» Records shown
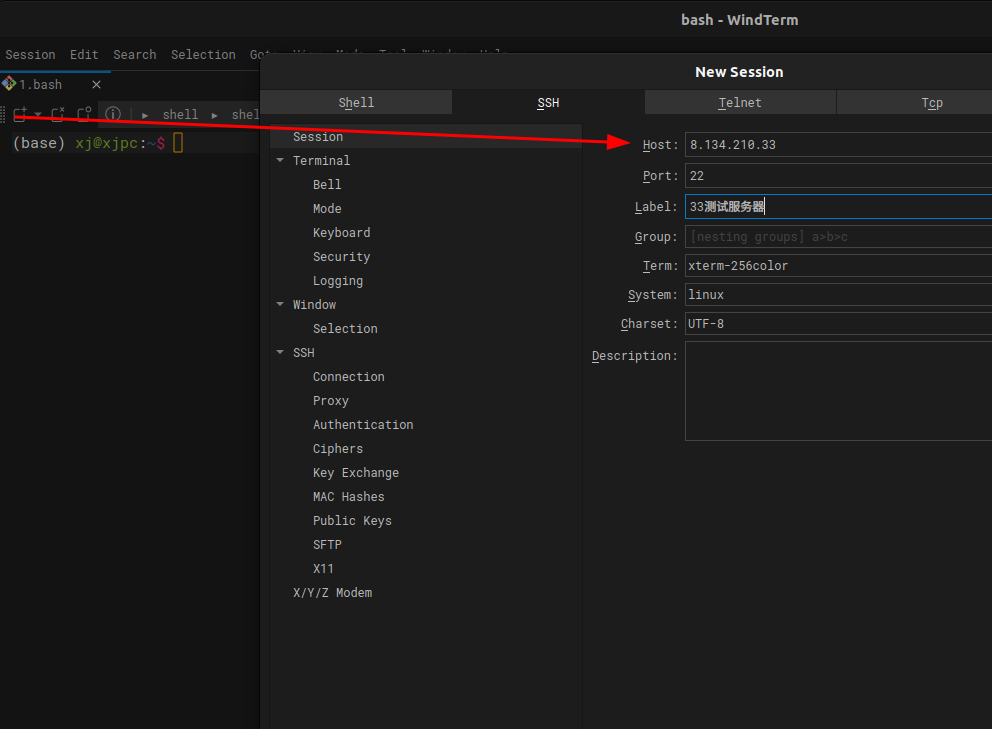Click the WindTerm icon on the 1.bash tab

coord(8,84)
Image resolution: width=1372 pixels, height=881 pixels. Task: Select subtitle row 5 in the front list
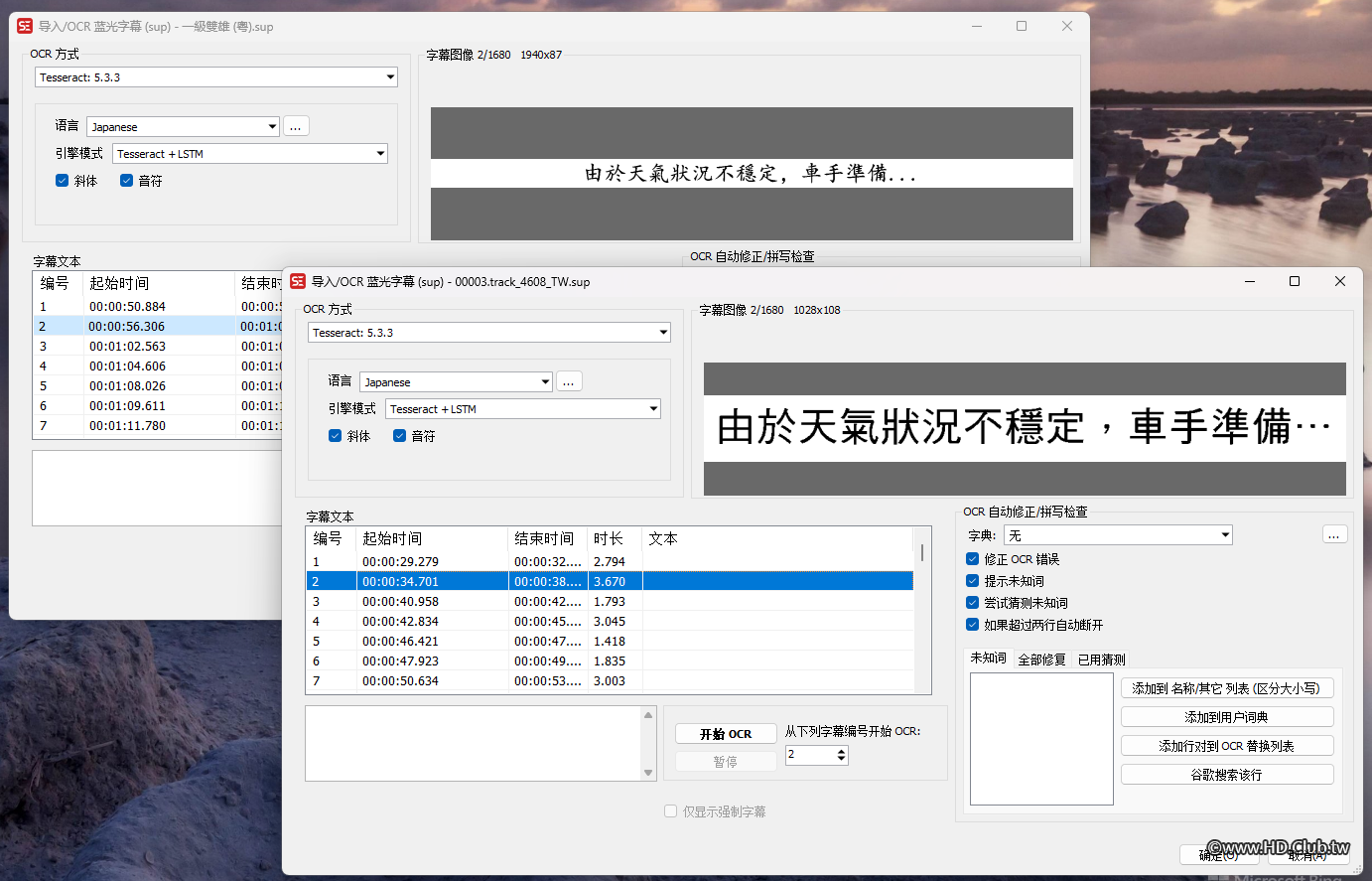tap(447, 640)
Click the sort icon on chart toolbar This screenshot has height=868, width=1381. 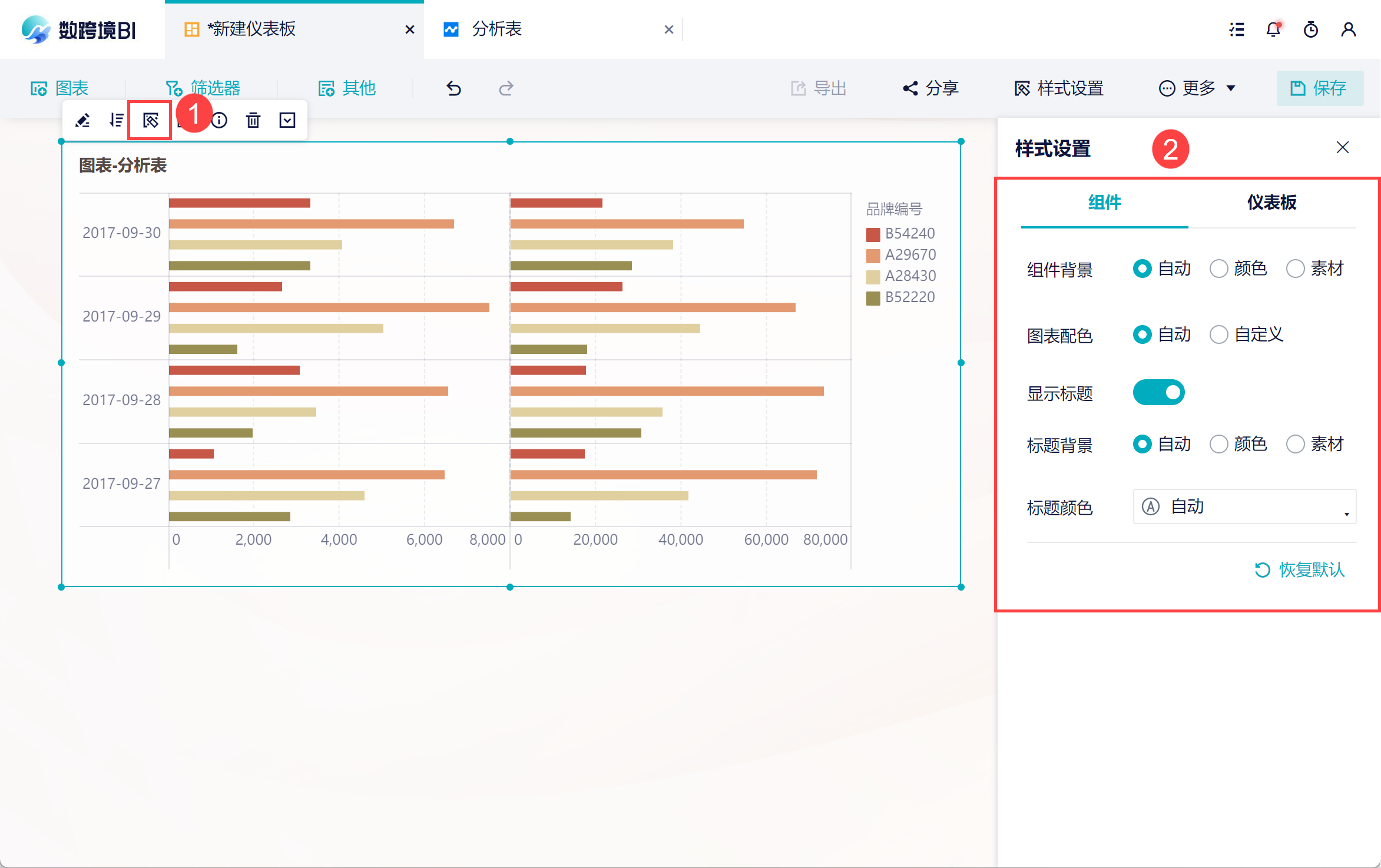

--

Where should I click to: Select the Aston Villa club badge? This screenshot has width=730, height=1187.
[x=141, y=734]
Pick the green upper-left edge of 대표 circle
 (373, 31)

* * *

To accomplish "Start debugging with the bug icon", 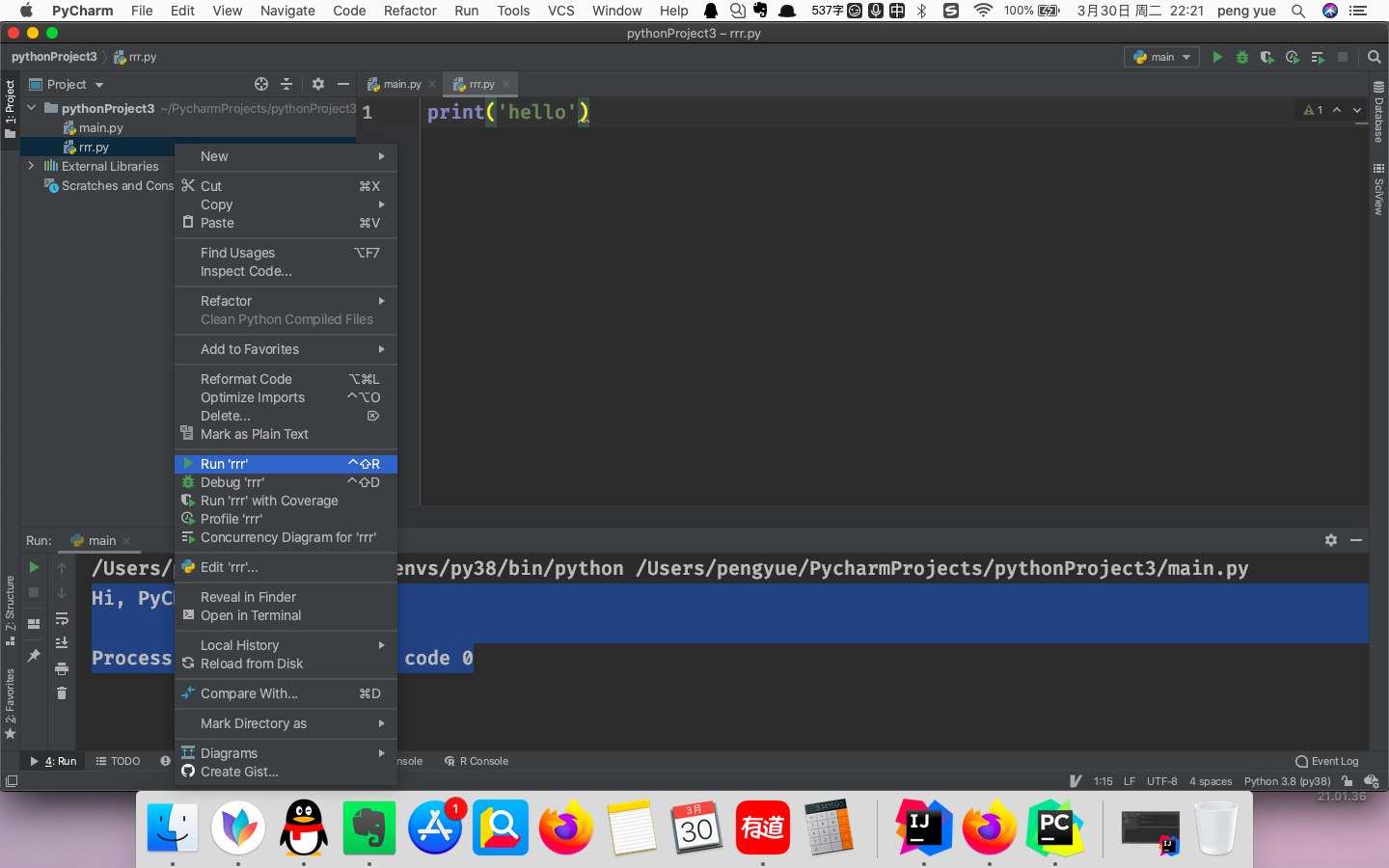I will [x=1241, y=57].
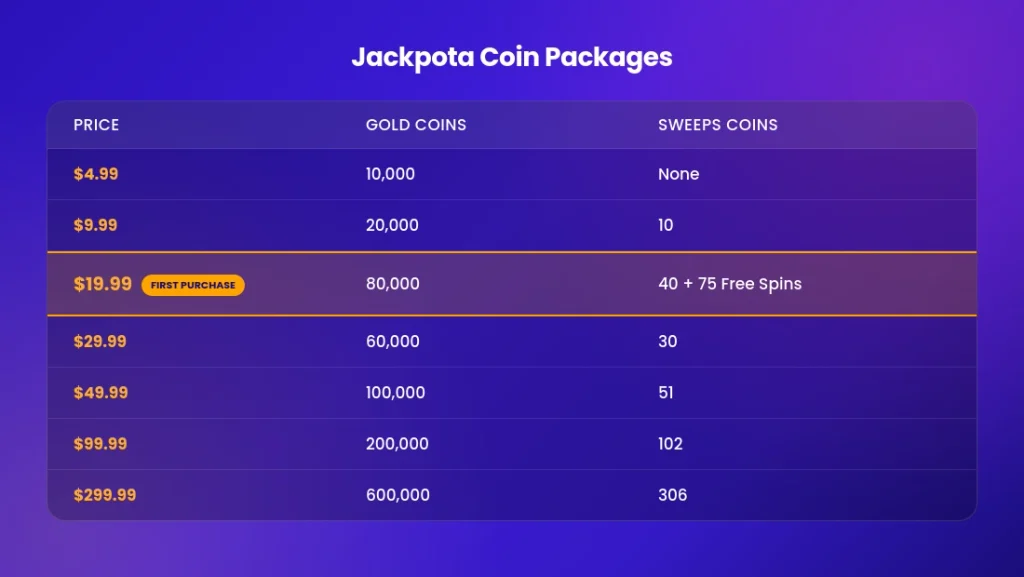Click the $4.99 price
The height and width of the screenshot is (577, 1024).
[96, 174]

» Work to complete
Rewrite the records from the line with "Click the WindTerm icon on the 1.bash tab" to the line with "Click the sort", replacing "toolbar" with "menu bar" and keeping everything else the same. Leave the pictures out.

» Finished task
Click the WindTerm icon on the 1.bash tab

coord(8,84)
Image resolution: width=1372 pixels, height=881 pixels. Task: Select subtitle row 5 in the front list
tap(447, 640)
Click the sort icon on chart menu bar This screenshot has height=868, width=1381. 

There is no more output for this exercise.